TO DO:
(A) Copy the part of the broadcast desk explainer from "For each fixture we solve" up to and including "full correct-score grid.".
(B) In the broadcast desk explainer, which step is called the single most important one?
(C) Decide whether each statement agrees with the broadcast desk explainer. Give yes or no for each, and quote the words that settle it.
(i) The consensus moneyline comes from a single chosen bookmaker's prices.
(ii) Upstream calls are cached and shared across visitors.
(iii) The pipeline has four stages.

The broadcast desk, explained

From bookmaker odds
to probabilities

The terminal doesn't guess. It takes the market's own prices, strips out the bookmaker's margin to recover fair probabilities, then fits a goal model to read off every scoreline and goal market. Here's the whole pipeline — and what every number means.

I

The pipeline

Four stages. Every figure on the dashboard is the output of this exact sequence.

  1. 01

    Pull the odds

    Every market starts as real bookmaker prices. For each fixture we read the moneyline (home/draw/away) from every bookmaker that prices it, then average them into a consensus — more books, more reliable.

    source · The Odds API
  2. 02

    Remove the vig

    Bookmakers price every market slightly above 100% — that overround is their margin. We strip it out (“de-vig”) so the probabilities are fair and sum to exactly 100%. This is the single most important step.

    method · de-vig
  3. 03

    Fit a goal model

    For each fixture we solve for the pair of Poisson scoring rates whose implied win/draw/loss best matches the fair market. That score matrix gives us every goal market — over/under, BTTS, clean sheets, the most-likely scoreline and the full correct-score grid.

    model · Poisson
  4. 04

    Render the desk

    The dashboard consumes normalised JSON from server-side routes, so the interface is identical whether the data is live or sample. Upstream calls are cached and shared across visitors to respect the free quota.

SUPPLIED ENTRIES:
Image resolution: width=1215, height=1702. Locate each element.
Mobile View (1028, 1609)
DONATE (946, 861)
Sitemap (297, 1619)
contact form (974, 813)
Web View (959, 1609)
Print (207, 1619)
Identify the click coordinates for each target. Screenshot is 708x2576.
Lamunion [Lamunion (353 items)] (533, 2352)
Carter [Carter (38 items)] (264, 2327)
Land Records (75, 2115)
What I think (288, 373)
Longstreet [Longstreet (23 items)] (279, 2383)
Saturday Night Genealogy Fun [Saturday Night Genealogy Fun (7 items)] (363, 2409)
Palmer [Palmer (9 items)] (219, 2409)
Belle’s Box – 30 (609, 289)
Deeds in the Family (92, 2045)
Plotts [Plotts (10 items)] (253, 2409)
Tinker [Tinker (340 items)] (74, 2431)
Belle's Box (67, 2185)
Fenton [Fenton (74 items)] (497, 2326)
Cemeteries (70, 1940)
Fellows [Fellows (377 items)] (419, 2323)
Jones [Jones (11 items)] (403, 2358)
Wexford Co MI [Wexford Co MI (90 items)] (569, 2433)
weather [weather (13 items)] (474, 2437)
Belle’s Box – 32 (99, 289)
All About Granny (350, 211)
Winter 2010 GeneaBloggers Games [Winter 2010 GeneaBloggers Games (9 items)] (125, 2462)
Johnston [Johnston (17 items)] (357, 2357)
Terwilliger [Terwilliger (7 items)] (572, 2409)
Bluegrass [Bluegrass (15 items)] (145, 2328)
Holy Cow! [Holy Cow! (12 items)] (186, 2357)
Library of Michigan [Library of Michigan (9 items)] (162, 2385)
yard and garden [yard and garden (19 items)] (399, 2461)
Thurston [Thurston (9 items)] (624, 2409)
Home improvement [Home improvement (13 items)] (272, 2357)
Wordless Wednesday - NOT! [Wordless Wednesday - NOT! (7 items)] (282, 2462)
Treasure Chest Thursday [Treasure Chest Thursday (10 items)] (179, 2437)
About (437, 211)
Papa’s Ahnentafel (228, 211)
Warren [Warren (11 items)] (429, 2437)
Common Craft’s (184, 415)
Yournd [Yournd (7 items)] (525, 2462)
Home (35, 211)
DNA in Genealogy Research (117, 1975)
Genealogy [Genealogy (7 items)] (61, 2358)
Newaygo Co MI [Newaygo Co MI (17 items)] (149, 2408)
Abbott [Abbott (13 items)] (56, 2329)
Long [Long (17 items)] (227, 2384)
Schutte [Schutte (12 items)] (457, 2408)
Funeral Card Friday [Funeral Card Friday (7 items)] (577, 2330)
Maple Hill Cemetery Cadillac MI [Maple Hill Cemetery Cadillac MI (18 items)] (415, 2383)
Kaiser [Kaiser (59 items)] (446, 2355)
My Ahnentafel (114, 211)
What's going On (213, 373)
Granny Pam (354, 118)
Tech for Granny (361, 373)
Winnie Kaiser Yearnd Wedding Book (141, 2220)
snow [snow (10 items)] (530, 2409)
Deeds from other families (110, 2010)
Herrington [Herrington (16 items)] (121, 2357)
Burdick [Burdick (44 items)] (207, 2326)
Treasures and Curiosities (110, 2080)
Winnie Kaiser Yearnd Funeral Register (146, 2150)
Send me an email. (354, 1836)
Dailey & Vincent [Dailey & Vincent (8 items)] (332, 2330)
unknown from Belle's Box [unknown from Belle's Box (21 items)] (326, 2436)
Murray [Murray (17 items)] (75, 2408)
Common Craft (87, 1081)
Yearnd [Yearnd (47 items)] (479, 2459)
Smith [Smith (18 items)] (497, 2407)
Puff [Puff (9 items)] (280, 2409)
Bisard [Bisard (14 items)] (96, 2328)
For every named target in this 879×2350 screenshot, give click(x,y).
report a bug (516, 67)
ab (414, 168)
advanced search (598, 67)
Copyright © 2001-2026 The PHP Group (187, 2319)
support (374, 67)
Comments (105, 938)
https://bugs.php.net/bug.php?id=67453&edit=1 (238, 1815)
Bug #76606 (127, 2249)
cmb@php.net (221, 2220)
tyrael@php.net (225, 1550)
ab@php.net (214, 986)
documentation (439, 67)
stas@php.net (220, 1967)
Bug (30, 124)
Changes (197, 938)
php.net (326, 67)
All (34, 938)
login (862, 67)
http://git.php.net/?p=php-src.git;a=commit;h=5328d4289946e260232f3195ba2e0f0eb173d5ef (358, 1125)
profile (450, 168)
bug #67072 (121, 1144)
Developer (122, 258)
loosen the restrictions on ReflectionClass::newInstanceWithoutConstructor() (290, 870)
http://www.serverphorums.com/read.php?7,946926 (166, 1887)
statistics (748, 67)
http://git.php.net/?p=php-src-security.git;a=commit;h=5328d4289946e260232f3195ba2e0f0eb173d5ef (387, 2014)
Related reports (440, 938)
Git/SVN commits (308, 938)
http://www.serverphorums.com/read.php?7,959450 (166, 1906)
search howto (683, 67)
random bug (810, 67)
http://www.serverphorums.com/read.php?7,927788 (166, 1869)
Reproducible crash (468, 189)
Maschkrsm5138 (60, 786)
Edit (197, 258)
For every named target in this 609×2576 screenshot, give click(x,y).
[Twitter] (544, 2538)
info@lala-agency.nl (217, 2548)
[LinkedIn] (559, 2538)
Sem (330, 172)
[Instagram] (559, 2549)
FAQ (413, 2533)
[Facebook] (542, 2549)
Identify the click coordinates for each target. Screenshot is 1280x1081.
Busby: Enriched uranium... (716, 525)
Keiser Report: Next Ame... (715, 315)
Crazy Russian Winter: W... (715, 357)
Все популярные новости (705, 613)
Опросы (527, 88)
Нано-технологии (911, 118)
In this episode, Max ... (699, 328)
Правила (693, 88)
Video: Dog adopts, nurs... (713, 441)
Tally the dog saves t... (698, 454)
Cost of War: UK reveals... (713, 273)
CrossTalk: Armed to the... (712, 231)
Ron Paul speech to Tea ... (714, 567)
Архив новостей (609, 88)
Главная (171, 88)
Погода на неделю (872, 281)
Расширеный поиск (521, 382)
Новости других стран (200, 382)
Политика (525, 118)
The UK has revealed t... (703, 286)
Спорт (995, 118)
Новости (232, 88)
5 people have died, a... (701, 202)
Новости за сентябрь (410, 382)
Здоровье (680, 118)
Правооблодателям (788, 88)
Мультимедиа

ANSWERS PROVIDED:
(A)
For each fixture we solve for the pair of Poisson scoring rates whose implied win/draw/loss best matches the fair market. That score matrix gives us every goal market — over/under, BTTS, clean sheets, the most-likely scoreline and the full correct-score grid.

(B) Removing the vig, that is, stripping out the bookmaker's margin ("de-vig") so the probabilities are fair and sum to exactly 100%.

(C)
(i) No: "from every bookmaker that prices it, then average them into a consensus"
(ii) Yes: "Upstream calls are cached and shared across visitors to respect the free quota."
(iii) Yes: "Four stages."